### [Task requirements]
- 1) In two sentences, what does the Pánfilo Escobar profile say about him?
- 2) Could you turn the paragraph of the Pánfilo Escobar profile beginning "Pánfilo Eugenio Escobar Amarilla (born 7 September 1974" into a short list of its main facts?
- 3) Write out the part of the Pánfilo Escobar profile starting at "Senior career*" and ending at "Nacional / 26 / (1)", word for word.

[Opening Excerpted text section]

Pánfilo Escobar

Personal information
- Full name: Pánfilo Eugenio Escobar Amarilla
- Date of birth: 7 September 1974 (age 50)
- Place of birth: Luque, Paraguay
- Height: 1.80 m (5 ft 11 in)
- Position(s): Defender

Senior career*
- Years: Team / Apps / (Gls)
- 2000: Guaraní / 7 / (0)
- 2001: Sportivo Luqueño / 28 / (4)
- 2002–2003: Nacional / 35 / (9)
- 2004: → Blooming (loan) / 27 / (4)
- 2005–2006: Nacional / 26 / (1)
- 2007: General Caballero / 0 / (0)
- 2007: Deportes Quindío / 1 / (0)
- 2008: Técnico Universitario / 20 / (1)
- 2009–2010: Sportivo Trinidense / 0 / (0)
- 2011: General Díaz / 0 / (0)
- 2011–: River Plate

International career
- 2001: Paraguay / 3 / (0)

= Pánfilo Escobar =

Paraguayan footballer (born 1974)

Pánfilo Eugenio Escobar Amarilla (born 7 September 1974, in Luque) is a Paraguayan football former defender who last played for River Plate. He played professionally in Paraguay, Bolivia, Colombia and Ecuador.

[Closing Excerpted text section]
[Opening Supplied entries section]

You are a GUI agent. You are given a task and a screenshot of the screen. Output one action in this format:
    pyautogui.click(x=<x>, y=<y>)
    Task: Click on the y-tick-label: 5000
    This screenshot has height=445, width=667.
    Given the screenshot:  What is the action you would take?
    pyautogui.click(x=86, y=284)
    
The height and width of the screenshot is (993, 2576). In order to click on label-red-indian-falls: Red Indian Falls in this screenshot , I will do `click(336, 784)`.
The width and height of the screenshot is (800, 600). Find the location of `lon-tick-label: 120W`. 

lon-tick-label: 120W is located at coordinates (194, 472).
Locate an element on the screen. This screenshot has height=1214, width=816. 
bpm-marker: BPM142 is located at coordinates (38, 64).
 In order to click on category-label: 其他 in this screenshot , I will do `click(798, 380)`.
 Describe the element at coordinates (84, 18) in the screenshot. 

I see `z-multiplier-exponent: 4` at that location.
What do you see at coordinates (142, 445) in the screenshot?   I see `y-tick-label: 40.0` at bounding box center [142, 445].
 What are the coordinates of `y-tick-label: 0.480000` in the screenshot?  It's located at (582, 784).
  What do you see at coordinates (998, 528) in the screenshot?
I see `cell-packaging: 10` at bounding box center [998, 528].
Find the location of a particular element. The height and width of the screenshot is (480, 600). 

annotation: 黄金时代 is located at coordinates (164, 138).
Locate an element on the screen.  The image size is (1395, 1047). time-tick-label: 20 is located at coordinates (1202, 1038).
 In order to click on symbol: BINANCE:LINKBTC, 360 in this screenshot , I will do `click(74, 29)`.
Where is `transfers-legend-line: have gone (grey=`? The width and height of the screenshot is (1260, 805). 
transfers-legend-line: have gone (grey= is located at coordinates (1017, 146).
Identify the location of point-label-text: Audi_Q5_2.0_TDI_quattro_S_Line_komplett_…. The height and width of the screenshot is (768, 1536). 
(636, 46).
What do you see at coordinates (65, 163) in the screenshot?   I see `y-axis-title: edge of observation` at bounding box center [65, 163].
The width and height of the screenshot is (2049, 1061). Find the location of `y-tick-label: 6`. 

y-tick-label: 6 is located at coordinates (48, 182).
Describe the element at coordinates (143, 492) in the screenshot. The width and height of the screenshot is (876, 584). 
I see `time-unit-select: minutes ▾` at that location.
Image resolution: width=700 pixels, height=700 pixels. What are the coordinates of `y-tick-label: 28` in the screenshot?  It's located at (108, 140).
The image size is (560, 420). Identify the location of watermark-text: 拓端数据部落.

[Closing Supplied entries section]

### [Results in order]
- 1) Pánfilo Eugenio Escobar Amarilla, born 7 September 1974 in Luque, is a Paraguayan former football defender who last played for River Plate. He played professionally in Paraguay, Bolivia, Colombia and Ecuador and made 3 appearances for Paraguay in 2001.

- 2)
- Born 7 September 1974 in Luque
- Paraguayan former football defender
- Last played for River Plate
- Played professionally in Paraguay, Bolivia, Colombia and Ecuador

- 3)
Senior career*
- Years: Team / Apps / (Gls)
- 2000: Guaraní / 7 / (0)
- 2001: Sportivo Luqueño / 28 / (4)
- 2002–2003: Nacional / 35 / (9)
- 2004: → Blooming (loan) / 27 / (4)
- 2005–2006: Nacional / 26 / (1)